* **BRIEF A**:
Where does the chicken biryani recipe text say the dish originated?

* **EXCERPTED TEXT**:
START

Chicken Biryani Recipe: A Flavorsome Delight

Chicken Biryani is a royal dish that never fails to delight the taste buds with its perfect blend of aromatic spices, tender chicken, and fluffy basmati rice. Originating from the Mughal kitchens, this one-pot meal has become a global favorite, especially in South Asia and the Middle East. Whether you're hosting a special dinner or simply craving a satisfying meal, this Chicken Biryani recipe is your go-to for a flavorful and hearty experience.

END

* **RECORDS PROVIDED**:
START

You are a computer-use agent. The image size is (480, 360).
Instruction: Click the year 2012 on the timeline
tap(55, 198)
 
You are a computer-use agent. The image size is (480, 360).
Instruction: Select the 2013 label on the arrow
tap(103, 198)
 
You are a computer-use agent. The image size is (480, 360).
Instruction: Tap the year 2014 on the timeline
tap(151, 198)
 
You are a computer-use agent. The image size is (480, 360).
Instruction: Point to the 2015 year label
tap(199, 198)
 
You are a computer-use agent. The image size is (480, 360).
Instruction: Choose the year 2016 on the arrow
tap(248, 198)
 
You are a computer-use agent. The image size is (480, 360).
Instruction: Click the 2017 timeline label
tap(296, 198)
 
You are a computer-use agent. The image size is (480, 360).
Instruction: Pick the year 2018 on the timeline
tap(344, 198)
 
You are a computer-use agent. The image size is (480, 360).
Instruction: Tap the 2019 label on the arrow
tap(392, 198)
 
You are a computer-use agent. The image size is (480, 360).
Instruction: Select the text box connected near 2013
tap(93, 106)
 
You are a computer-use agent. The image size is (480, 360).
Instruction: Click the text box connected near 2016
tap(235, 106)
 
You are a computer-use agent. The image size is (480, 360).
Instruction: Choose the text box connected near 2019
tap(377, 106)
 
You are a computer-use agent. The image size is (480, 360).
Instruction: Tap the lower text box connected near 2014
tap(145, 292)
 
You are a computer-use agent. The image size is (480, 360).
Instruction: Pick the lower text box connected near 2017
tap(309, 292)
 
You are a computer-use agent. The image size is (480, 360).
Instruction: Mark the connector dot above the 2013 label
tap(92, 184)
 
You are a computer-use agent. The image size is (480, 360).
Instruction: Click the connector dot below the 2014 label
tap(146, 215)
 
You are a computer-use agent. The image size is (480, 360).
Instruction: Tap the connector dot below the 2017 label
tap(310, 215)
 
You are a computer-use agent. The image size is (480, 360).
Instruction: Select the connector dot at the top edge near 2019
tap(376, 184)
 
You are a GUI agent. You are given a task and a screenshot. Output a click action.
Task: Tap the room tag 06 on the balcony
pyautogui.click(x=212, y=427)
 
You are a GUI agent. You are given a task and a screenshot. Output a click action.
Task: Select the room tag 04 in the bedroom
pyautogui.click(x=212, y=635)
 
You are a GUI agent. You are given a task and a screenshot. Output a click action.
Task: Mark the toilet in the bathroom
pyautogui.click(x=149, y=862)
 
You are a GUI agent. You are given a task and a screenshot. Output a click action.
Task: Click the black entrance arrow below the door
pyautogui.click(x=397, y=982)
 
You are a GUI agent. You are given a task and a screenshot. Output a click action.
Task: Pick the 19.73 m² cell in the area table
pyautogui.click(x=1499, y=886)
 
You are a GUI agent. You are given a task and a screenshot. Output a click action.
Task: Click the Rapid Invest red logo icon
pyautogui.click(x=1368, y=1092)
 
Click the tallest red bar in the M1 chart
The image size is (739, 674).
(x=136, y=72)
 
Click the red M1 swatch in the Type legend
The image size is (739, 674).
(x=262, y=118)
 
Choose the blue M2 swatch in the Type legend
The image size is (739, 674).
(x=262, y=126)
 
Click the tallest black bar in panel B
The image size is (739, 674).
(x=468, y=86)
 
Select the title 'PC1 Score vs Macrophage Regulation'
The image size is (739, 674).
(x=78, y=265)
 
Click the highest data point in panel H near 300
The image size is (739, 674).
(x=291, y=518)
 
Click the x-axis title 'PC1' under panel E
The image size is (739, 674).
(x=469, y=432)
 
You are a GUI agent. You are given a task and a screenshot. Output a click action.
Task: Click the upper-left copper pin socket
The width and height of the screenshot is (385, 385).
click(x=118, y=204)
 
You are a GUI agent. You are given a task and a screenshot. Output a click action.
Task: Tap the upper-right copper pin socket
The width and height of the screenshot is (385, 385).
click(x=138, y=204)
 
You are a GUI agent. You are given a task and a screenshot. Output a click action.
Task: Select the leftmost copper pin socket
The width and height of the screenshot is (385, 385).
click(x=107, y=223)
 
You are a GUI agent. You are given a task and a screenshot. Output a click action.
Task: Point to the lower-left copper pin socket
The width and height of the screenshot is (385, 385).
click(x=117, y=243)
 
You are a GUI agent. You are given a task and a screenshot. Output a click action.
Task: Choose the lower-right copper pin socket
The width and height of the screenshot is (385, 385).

END

* **BRIEF B**:
Report each line in the listing that contains the word "black".

* **EXPECTED ANSWER A**:
In the Mughal kitchens.

* **EXPECTED ANSWER B**:
Task: Click the black entrance arrow below the door
Click the tallest black bar in panel B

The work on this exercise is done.